BEGIN Data to process

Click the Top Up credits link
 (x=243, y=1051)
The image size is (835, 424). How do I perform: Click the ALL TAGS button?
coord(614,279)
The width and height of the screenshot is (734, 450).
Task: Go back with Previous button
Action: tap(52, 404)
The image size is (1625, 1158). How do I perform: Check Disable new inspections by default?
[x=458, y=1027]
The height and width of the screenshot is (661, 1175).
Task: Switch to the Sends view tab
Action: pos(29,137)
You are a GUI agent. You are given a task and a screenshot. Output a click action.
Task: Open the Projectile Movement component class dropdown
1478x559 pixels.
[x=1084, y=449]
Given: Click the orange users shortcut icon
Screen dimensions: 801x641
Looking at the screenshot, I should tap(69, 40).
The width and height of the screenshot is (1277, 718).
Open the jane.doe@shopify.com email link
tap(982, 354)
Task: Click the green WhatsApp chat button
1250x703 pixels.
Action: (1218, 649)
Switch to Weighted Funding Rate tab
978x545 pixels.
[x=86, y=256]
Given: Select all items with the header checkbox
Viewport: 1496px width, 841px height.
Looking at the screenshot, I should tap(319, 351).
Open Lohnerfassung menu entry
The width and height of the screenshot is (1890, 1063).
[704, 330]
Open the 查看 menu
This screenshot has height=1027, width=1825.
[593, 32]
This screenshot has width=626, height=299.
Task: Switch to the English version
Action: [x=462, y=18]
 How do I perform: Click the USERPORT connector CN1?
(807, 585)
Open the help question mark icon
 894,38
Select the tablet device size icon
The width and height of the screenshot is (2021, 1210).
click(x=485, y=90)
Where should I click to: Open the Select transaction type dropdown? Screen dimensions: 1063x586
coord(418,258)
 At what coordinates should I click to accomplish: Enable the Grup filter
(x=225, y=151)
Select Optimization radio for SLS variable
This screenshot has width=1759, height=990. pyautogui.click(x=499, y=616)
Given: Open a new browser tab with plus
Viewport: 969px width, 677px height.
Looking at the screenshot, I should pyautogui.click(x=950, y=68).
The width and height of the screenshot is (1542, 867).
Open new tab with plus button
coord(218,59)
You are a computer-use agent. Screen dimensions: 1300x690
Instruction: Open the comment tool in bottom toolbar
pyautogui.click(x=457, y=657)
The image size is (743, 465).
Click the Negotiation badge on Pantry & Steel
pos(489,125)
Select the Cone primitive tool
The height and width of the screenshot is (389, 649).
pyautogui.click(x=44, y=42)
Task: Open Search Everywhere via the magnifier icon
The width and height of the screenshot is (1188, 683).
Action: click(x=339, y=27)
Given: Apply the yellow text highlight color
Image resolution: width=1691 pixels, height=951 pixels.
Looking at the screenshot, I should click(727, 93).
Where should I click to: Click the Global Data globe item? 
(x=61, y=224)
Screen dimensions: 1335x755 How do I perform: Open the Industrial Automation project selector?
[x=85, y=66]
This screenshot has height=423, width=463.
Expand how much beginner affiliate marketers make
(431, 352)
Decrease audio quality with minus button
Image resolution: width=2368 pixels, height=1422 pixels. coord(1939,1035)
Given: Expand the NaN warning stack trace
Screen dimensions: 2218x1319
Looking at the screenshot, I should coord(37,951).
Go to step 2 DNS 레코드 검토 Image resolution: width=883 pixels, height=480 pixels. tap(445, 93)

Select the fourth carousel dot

END Data to process

#### What you will do:
Above are the lines; repeat exactly the ones from the line containing "Open the jane.doe@shopify.com email link" down to the line containing "Open the 查看 menu", both inclusive.

#### Exercise answer:
Open the jane.doe@shopify.com email link
tap(982, 354)
Task: Click the green WhatsApp chat button
1250x703 pixels.
Action: (1218, 649)
Switch to Weighted Funding Rate tab
978x545 pixels.
[x=86, y=256]
Given: Select all items with the header checkbox
Viewport: 1496px width, 841px height.
Looking at the screenshot, I should tap(319, 351).
Open Lohnerfassung menu entry
The width and height of the screenshot is (1890, 1063).
[704, 330]
Open the 查看 menu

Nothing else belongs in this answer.